BEFORE HON. JUSTICE NIU AND ASSESSOR TOUMO’UA

Counsel : Mr Tomasi Fakahua (deceased)

and Mr Hiva Tatila for the plaintiff.

Mr Viliami Mo’ale for the first defendant.

Ms Leotrina Macomber for the second defendant.


Trial : 10, 11 and 12 June 2019


Submissions : by first defendant 12 July 2019
by plaintiff 3 September 2019
by second defendant 16 September 2019


Further direction : 25 September 2019


Further submissions: memorandum by second defendant filed 4 October 2019
: by the plaintiff 18 October 2019
: by the first defendant 24 October 2019

Ruling : 19 November 2018

RULING

The facts

  1. Mateo Falekaono (Mateo) held the town allotment in question in 1948. It was called “Fale Mamaue II and it had an area of 1 rood 20.2 perches (the allotment). His son and heir was Tu’ipulotu Falekaono (Tu’ipulotu). Tu’ipulotu had his own town allotment named “Konga Toafa” in 1954.
  2. In 1971, Mateo became entitled to succeed as heir to another town allotment named “Fale Mamange”. That allotment had an area of 1 acre 2 roods 33.44 perches. He elected to take that allotment and to surrender his allotment Fale Mamaue II to Tu’ipulotu. The allotment (Fale Mamaue II) was accordingly registered in Tu’ipulotu with a deed of grant (Book 188 Folio 61) on 31 March 1971 with the area of 1 rood 20.2 perches, and Tu’ipulotu’s town allotment “Konga Toafa” was transferred to his son and heir Taniano Falekaono (Tamiano).
  3. Mateo succeeded to and was registered in Fale Mamange with the area of 1 acre 2 roods 33.44 perches and he was issued with a deed of grant (Book 234 Folio 97) on 31 August 1979.
  4. Tu’ipulotu surrendered half of Fale Mamaue II, (presumably with the consent of his wife, and of his own son and heir Tamiano), and it was granted to and registered in Minolu Nishi with a deed of grant (Book 111 Folio 86) on 25 January 1980, with an area of 30.13 perches, leaving Tu’ipulotu holding only 30.02 perches of Fale Mamaue II.
  5. In 1985, Mateo sub-divided Fale Mamange (whether under s.51 or by surrender under s.54 is not known) into 7 town allotments which were granted to and registered in 5 other persons with deeds of grant dated 6 May 1985 and 1 other person with deed of grant dated 2 April 1997. The remaining town allotment with an area of 35.2 perches was the one still held by Mateo but he leased it to one Kaneisini Mateo with deed of lease no.4661 registered 19 August 1987, for 50 years to expire on 18 August 2037, with an annual rent of $10.00.
  6. Those town allotments were then built on and occupied by those persons.

::::

• _Task instructions_
a. In the court ruling, on what date was the allotment Fale Mamaue II registered in Tu’ipulotu's name?
b. Quote the court ruling from "5. In 1985, Mateo" up to and including "by those persons.".

• _Dataset section_
::::

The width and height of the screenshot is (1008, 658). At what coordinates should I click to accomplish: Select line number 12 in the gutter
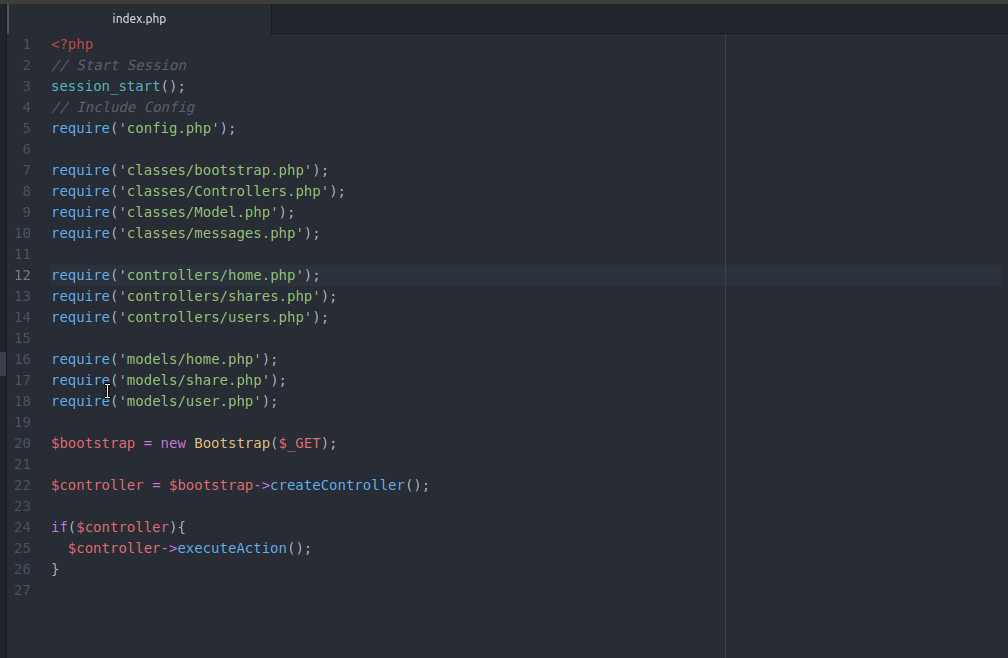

::::

• _Answers for the tasks_
a. 31 March 1971

b.
5. In 1985, Mateo sub-divided Fale Mamange (whether under s.51 or by surrender under s.54 is not known) into 7 town allotments which were granted to and registered in 5 other persons with deeds of grant dated 6 May 1985 and 1 other person with deed of grant dated 2 April 1997. The remaining town allotment with an area of 35.2 perches was the one still held by Mateo but he leased it to one Kaneisini Mateo with deed of lease no.4661 registered 19 August 1987, for 50 years to expire on 18 August 2037, with an annual rent of $10.00.
  6. Those town allotments were then built on and occupied by those persons.